We’re going to war every day with no ammo.

At first I didn’t want to believe it. It seemed like another flu season. Until it was in our town.

I took care of the first COVID positive patients who came to our rural hospital 6 weeks ago. They were already positive and had been at home self quarantined until their conditions worsened. We had 2 hours to throw together a plan and it worked. Everything was flawless and we did this without an isolation tent. But this was 2 people and 6 weeks ago. We had everything we needed: gloves, masks, CAPRS, booties, everything. We thought, yes! We can handle this!   

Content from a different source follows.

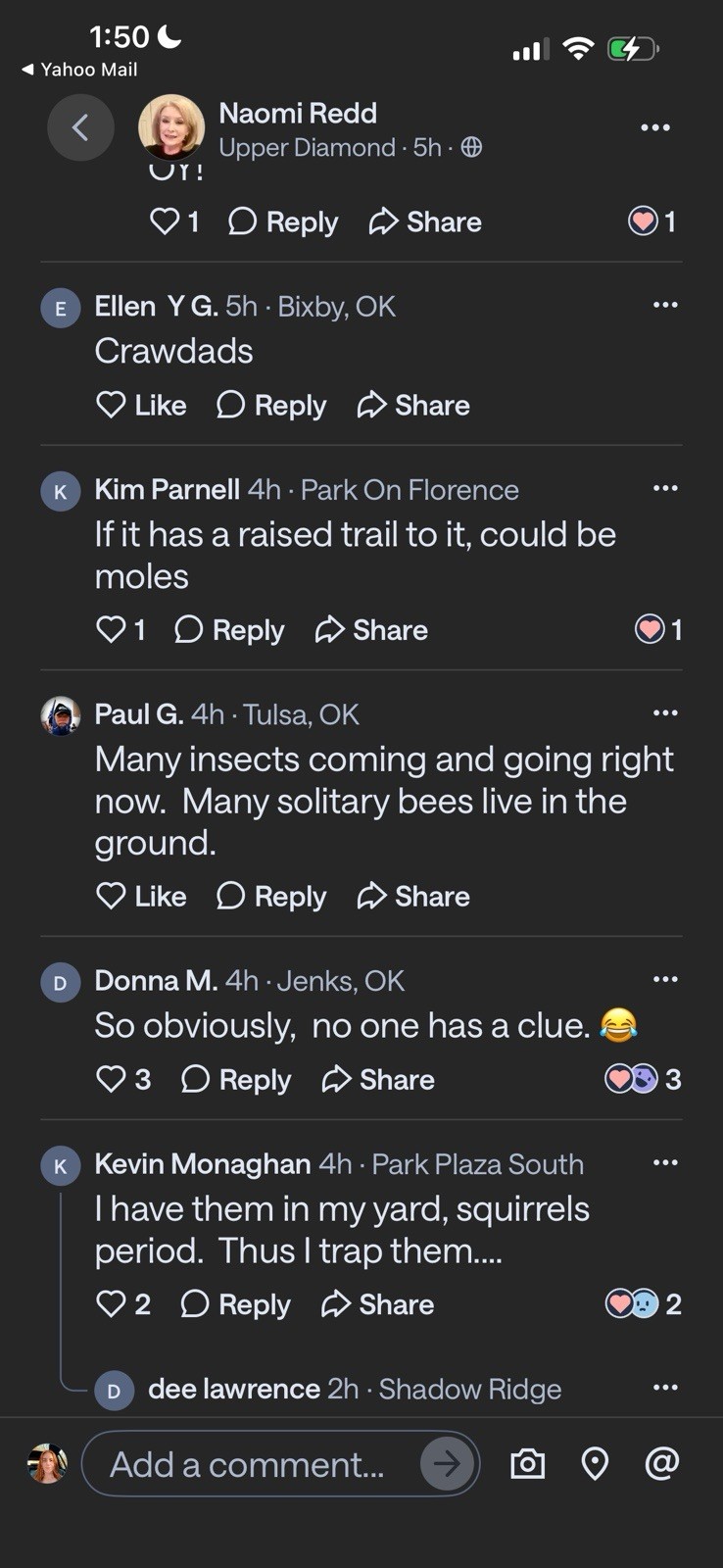Tap the send arrow in comment field
723x1568 pixels.
coord(447,1464)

But now, 6 weeks later, I am being asked to reuse my N95 mask for a week! The other day my strap broke and I had to beg for a new one. My coworker tied his broken strap behind his head because he couldn’t find another one. I find this disgusting and inhuman. What happens when I really need an N95 for TB patient? My own mother is sewing HEPA masks for myself and all of my coworkers because she is so concerned for us.   

I go to work now scared for what might happen without the proper equipment to protect myself, my patients or coworkers.

We’re all exhausted. We’re overworked and overwhelmed. The system is failing us and our patients. i hate to think that this is the new norm, but I am afraid it is.  We feel like we’re going to war every day with no ammo.